┌──
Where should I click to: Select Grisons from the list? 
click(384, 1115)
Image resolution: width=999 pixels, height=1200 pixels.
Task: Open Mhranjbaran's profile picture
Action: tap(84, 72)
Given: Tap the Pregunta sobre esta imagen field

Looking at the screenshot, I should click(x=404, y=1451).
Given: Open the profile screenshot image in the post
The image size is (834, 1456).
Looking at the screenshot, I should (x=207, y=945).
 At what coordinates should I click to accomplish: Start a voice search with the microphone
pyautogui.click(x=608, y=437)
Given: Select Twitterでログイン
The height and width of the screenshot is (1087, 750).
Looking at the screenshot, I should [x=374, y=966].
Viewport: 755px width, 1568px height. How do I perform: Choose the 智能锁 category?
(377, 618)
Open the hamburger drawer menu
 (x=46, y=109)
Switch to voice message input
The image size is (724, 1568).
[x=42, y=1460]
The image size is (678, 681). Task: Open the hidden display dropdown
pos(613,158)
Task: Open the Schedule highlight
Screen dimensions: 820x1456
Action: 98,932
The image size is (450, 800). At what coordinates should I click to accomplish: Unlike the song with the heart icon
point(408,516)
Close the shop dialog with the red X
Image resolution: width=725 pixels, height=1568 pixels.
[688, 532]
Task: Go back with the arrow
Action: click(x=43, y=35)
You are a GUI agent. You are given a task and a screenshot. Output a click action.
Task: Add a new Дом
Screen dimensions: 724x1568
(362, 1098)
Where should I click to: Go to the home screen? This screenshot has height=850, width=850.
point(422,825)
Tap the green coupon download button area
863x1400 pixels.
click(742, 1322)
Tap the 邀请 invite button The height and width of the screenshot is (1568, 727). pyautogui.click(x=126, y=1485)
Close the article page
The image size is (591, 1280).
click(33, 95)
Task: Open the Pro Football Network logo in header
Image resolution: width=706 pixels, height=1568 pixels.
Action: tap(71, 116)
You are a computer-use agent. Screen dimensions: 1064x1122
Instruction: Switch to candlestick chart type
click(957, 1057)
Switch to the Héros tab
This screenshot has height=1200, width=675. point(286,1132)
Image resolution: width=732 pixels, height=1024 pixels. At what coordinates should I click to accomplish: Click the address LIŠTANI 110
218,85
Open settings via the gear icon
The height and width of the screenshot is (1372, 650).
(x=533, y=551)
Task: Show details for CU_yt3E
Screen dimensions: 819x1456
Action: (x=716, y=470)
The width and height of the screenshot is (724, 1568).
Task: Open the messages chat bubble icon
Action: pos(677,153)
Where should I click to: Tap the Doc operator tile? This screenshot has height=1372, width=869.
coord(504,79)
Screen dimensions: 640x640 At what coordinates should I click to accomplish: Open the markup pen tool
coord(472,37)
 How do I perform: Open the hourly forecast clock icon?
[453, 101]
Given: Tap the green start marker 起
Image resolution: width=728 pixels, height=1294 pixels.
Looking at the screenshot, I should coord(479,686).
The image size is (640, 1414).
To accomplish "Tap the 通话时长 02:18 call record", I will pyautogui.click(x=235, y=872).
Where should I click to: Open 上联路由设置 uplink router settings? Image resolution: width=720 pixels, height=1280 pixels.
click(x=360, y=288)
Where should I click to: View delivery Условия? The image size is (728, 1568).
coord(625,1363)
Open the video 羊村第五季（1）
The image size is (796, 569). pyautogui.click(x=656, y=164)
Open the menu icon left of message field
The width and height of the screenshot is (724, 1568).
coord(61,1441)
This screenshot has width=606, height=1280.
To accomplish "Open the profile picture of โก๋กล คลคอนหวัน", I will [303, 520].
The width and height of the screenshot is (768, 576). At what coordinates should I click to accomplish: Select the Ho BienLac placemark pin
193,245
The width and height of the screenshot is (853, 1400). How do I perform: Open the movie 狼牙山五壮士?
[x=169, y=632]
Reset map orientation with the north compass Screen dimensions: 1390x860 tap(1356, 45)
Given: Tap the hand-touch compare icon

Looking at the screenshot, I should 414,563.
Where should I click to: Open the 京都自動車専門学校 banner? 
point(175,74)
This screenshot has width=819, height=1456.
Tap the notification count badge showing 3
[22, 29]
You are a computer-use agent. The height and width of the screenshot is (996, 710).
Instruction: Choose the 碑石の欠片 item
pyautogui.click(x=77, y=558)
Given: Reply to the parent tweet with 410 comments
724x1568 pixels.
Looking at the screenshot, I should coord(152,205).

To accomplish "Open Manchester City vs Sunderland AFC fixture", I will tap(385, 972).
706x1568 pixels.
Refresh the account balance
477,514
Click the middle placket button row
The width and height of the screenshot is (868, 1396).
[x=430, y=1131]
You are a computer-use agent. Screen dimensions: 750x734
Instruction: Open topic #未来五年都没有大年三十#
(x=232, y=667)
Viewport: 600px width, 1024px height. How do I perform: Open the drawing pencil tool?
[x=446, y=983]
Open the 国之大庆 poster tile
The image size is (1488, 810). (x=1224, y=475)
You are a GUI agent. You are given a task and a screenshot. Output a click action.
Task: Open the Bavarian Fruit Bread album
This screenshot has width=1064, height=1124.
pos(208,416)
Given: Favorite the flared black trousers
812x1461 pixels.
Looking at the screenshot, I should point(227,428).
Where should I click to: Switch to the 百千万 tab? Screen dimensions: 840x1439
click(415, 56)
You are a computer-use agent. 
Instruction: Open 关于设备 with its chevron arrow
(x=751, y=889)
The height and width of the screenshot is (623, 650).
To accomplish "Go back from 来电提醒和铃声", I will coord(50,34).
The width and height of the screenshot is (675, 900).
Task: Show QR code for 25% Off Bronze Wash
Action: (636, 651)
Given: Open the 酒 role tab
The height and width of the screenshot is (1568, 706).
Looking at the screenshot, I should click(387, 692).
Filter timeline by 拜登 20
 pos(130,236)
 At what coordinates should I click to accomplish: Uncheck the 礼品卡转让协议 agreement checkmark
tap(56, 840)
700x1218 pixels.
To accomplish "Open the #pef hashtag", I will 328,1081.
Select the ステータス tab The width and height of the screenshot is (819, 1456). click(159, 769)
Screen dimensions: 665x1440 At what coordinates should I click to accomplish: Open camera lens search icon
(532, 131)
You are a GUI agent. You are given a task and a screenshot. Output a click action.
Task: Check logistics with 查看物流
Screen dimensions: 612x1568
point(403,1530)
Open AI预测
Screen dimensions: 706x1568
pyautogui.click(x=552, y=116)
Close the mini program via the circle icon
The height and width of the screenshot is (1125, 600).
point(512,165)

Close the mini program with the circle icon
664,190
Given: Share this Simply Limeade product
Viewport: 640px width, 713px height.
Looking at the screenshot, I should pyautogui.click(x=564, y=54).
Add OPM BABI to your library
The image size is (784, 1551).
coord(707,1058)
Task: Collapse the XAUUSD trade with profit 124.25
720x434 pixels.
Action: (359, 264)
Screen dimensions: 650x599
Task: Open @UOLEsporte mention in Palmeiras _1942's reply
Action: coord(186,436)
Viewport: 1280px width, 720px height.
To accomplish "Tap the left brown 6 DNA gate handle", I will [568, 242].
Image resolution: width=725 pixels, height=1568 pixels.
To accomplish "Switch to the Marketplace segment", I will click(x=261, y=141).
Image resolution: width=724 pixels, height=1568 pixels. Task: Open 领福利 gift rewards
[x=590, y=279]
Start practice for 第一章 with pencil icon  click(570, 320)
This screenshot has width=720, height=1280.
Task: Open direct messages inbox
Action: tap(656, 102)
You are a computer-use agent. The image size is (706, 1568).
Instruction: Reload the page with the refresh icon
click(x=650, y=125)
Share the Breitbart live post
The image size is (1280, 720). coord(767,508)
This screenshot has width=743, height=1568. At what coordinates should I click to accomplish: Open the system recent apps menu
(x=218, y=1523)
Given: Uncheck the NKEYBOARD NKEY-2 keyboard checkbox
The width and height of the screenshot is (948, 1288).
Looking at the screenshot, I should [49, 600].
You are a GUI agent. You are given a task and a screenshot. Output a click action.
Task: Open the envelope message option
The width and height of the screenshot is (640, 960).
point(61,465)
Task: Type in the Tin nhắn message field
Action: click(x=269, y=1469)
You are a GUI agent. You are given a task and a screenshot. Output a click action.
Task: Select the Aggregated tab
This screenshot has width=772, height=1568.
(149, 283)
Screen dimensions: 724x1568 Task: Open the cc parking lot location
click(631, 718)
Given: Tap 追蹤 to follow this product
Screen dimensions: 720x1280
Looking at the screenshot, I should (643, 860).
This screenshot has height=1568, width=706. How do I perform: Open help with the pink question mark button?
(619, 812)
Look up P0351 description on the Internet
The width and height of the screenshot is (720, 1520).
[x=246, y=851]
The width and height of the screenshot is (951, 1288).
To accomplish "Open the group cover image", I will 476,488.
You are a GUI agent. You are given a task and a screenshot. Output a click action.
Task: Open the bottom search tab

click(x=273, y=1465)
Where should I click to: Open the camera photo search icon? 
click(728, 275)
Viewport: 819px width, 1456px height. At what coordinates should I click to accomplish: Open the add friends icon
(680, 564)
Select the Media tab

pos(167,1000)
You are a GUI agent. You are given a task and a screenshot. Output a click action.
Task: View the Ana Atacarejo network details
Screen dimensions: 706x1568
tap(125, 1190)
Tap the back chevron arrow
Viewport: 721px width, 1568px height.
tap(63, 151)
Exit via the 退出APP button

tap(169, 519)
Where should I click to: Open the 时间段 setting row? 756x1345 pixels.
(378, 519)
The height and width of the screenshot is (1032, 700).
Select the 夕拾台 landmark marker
└──
◆ **TO BE DONE**
Copy the rows above word for word, beginning with the first row and ending after the line that contains "Looking at the screenshot, I should click(x=404, y=1451).".

◆ **ANSWER IN FULL**
Where should I click to: Select Grisons from the list? 
click(384, 1115)
Image resolution: width=999 pixels, height=1200 pixels.
Task: Open Mhranjbaran's profile picture
Action: tap(84, 72)
Given: Tap the Pregunta sobre esta imagen field

Looking at the screenshot, I should click(x=404, y=1451).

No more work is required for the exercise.